Entries taken from a collection
--- START ---
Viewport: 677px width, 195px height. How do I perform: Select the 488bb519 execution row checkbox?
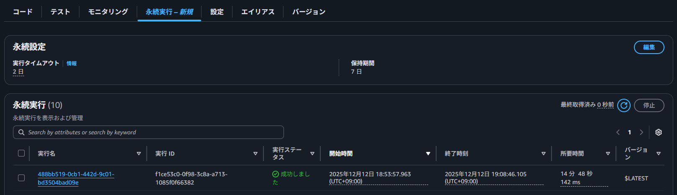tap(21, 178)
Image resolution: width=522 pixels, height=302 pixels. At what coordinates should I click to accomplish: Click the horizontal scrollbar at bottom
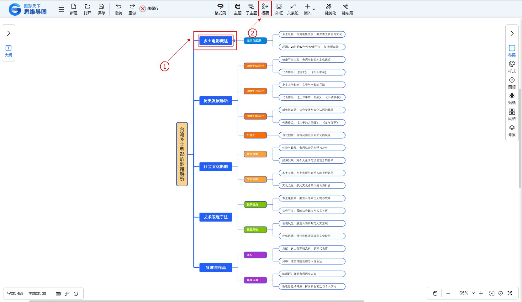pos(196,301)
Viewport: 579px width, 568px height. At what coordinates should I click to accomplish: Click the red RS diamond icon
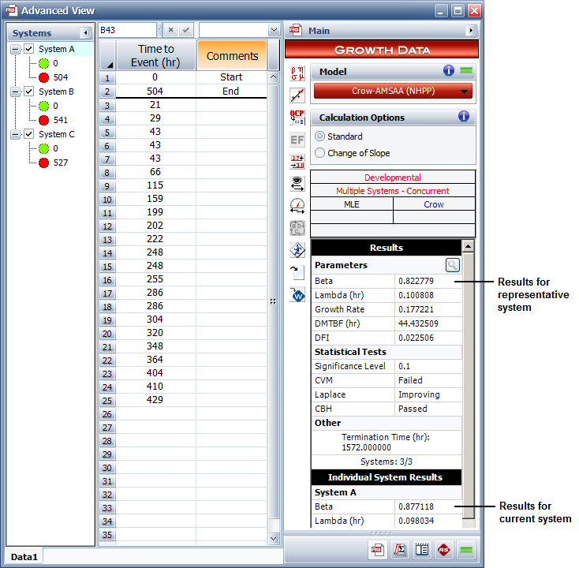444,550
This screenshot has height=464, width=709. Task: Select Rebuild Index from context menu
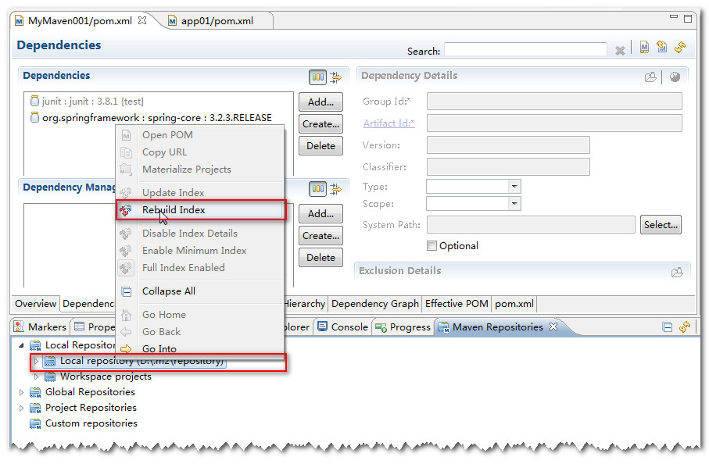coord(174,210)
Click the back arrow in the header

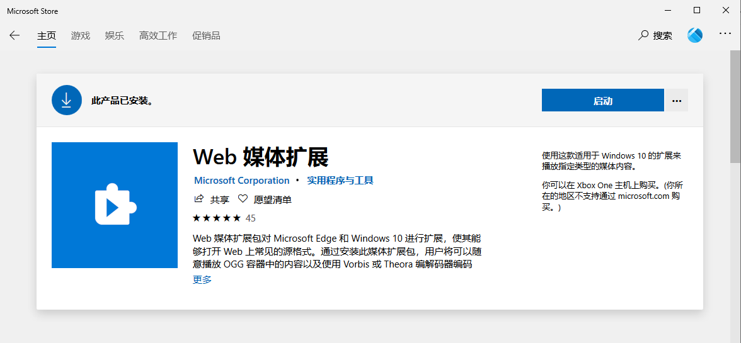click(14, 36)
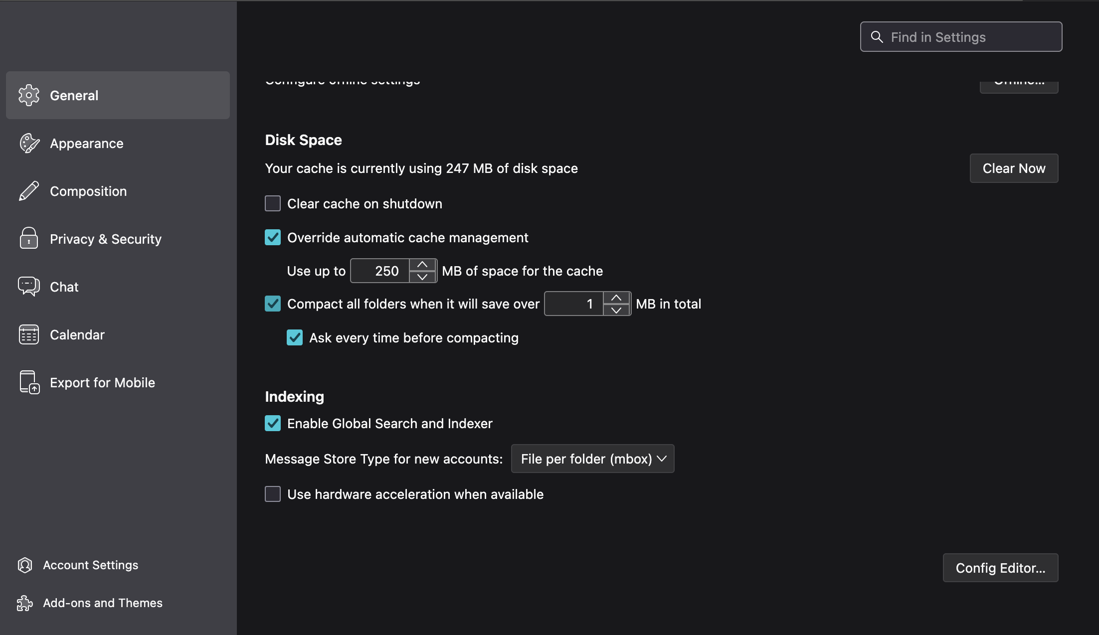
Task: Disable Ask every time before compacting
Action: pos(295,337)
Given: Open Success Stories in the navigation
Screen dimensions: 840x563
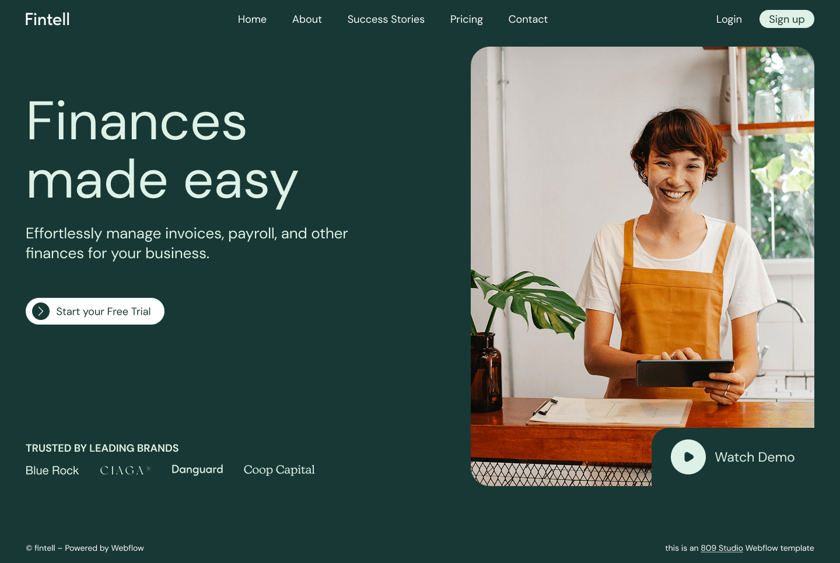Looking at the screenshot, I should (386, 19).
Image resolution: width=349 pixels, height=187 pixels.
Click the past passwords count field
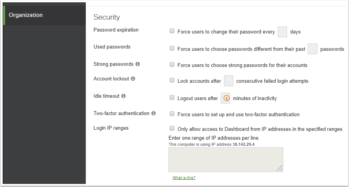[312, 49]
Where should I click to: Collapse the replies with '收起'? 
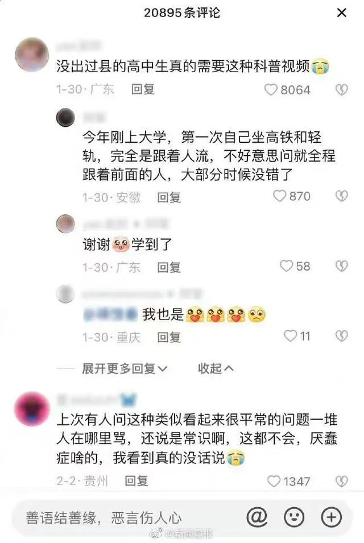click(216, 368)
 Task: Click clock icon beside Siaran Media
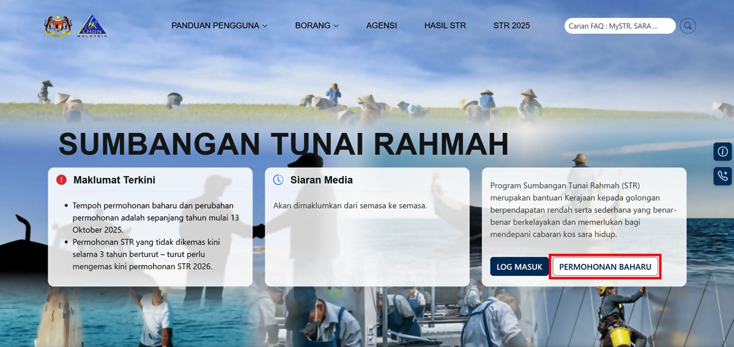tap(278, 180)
--- END ---
--- START ---
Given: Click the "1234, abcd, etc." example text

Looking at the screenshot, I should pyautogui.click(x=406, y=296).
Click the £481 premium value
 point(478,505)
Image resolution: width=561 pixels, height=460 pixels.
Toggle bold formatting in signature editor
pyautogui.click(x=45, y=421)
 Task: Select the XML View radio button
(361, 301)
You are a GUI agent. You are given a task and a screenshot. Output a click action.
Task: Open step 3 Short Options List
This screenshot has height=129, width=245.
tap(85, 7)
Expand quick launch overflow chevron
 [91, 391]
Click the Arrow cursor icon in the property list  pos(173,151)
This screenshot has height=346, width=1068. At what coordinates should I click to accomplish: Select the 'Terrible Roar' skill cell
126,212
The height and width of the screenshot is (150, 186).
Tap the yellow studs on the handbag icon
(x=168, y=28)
--- END ---
Aim of the task ▸
Every line of the data above that contains the word "Open" should be counted; please give the total alone.

Solution for this problem ▸
2